**AIM OF THE TASK**. Copy all of the following lines verbatim, without changing anything.

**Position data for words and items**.

━━━

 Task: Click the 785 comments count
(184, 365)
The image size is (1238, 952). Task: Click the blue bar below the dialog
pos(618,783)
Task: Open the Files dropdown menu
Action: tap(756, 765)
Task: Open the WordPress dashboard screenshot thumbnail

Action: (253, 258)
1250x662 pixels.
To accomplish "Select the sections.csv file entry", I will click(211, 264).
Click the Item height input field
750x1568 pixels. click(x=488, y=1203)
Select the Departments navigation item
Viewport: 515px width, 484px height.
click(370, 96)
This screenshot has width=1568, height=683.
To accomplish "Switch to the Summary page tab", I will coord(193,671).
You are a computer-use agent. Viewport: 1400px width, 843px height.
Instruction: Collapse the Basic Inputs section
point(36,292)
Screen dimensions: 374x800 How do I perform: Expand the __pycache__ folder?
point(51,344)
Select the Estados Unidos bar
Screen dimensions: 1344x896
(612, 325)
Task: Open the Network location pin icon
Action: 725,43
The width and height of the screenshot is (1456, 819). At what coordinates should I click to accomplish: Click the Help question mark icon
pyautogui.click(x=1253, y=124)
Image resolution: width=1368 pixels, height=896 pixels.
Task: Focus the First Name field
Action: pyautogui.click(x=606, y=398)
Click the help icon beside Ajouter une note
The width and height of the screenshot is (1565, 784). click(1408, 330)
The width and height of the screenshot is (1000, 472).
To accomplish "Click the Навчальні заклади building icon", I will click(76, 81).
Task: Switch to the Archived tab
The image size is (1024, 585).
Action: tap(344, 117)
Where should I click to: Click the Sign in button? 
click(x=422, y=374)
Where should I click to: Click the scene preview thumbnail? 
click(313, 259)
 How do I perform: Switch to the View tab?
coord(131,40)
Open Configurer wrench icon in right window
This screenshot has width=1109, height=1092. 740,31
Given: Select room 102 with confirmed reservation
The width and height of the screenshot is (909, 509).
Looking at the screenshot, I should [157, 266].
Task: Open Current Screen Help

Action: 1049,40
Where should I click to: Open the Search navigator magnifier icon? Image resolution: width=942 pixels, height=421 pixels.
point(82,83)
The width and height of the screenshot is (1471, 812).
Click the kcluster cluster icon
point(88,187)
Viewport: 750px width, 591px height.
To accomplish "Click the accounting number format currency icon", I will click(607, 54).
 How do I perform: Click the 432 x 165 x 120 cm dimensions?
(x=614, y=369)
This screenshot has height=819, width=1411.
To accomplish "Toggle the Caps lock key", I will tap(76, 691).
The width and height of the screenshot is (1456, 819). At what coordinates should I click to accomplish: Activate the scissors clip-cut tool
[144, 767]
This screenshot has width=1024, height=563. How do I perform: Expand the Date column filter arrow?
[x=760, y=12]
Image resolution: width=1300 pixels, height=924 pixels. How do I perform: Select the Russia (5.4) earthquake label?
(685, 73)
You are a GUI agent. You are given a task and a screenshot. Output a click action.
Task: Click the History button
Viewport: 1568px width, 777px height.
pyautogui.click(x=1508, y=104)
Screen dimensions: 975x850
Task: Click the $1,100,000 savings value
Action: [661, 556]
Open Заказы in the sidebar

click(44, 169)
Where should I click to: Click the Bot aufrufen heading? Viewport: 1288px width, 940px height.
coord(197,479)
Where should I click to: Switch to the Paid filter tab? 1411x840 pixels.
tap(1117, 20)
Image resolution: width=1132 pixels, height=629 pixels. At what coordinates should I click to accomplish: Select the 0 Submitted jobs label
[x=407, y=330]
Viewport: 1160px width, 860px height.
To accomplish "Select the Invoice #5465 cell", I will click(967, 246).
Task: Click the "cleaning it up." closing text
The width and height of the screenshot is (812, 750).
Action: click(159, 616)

━━━

**ANSWER BELOW**.
 Task: Click the 785 comments count
(184, 365)
The image size is (1238, 952). Task: Click the blue bar below the dialog
pos(618,783)
Task: Open the Files dropdown menu
Action: tap(756, 765)
Task: Open the WordPress dashboard screenshot thumbnail

Action: (253, 258)
1250x662 pixels.
To accomplish "Select the sections.csv file entry", I will click(211, 264).
Click the Item height input field
750x1568 pixels. click(x=488, y=1203)
Select the Departments navigation item
Viewport: 515px width, 484px height.
click(370, 96)
This screenshot has width=1568, height=683.
To accomplish "Switch to the Summary page tab", I will coord(193,671).
You are a computer-use agent. Viewport: 1400px width, 843px height.
Instruction: Collapse the Basic Inputs section
point(36,292)
Screen dimensions: 374x800 How do I perform: Expand the __pycache__ folder?
point(51,344)
Select the Estados Unidos bar
Screen dimensions: 1344x896
(612, 325)
Task: Open the Network location pin icon
Action: 725,43
The width and height of the screenshot is (1456, 819). At what coordinates should I click to accomplish: Click the Help question mark icon
pyautogui.click(x=1253, y=124)
Image resolution: width=1368 pixels, height=896 pixels.
Task: Focus the First Name field
Action: pyautogui.click(x=606, y=398)
Click the help icon beside Ajouter une note
The width and height of the screenshot is (1565, 784). click(1408, 330)
The width and height of the screenshot is (1000, 472).
To accomplish "Click the Навчальні заклади building icon", I will click(76, 81).
Task: Switch to the Archived tab
The image size is (1024, 585).
Action: tap(344, 117)
Where should I click to: Click the Sign in button? 
click(x=422, y=374)
Where should I click to: Click the scene preview thumbnail? 
click(313, 259)
 How do I perform: Switch to the View tab?
coord(131,40)
Open Configurer wrench icon in right window
This screenshot has width=1109, height=1092. 740,31
Given: Select room 102 with confirmed reservation
The width and height of the screenshot is (909, 509).
Looking at the screenshot, I should [157, 266].
Task: Open Current Screen Help

Action: 1049,40
Where should I click to: Open the Search navigator magnifier icon? Image resolution: width=942 pixels, height=421 pixels.
point(82,83)
The width and height of the screenshot is (1471, 812).
Click the kcluster cluster icon
point(88,187)
Viewport: 750px width, 591px height.
To accomplish "Click the accounting number format currency icon", I will click(607, 54).
 How do I perform: Click the 432 x 165 x 120 cm dimensions?
(x=614, y=369)
This screenshot has height=819, width=1411.
To accomplish "Toggle the Caps lock key", I will tap(76, 691).
The width and height of the screenshot is (1456, 819). At what coordinates should I click to accomplish: Activate the scissors clip-cut tool
[144, 767]
This screenshot has width=1024, height=563. How do I perform: Expand the Date column filter arrow?
[x=760, y=12]
Image resolution: width=1300 pixels, height=924 pixels. How do I perform: Select the Russia (5.4) earthquake label?
(685, 73)
You are a GUI agent. You are given a task and a screenshot. Output a click action.
Task: Click the History button
Viewport: 1568px width, 777px height.
pyautogui.click(x=1508, y=104)
Screen dimensions: 975x850
Task: Click the $1,100,000 savings value
Action: [661, 556]
Open Заказы in the sidebar

click(44, 169)
Where should I click to: Click the Bot aufrufen heading? Viewport: 1288px width, 940px height.
coord(197,479)
Where should I click to: Switch to the Paid filter tab? 1411x840 pixels.
tap(1117, 20)
Image resolution: width=1132 pixels, height=629 pixels. At what coordinates should I click to accomplish: Select the 0 Submitted jobs label
[x=407, y=330]
Viewport: 1160px width, 860px height.
To accomplish "Select the Invoice #5465 cell", I will click(967, 246).
Task: Click the "cleaning it up." closing text
The width and height of the screenshot is (812, 750).
Action: click(159, 616)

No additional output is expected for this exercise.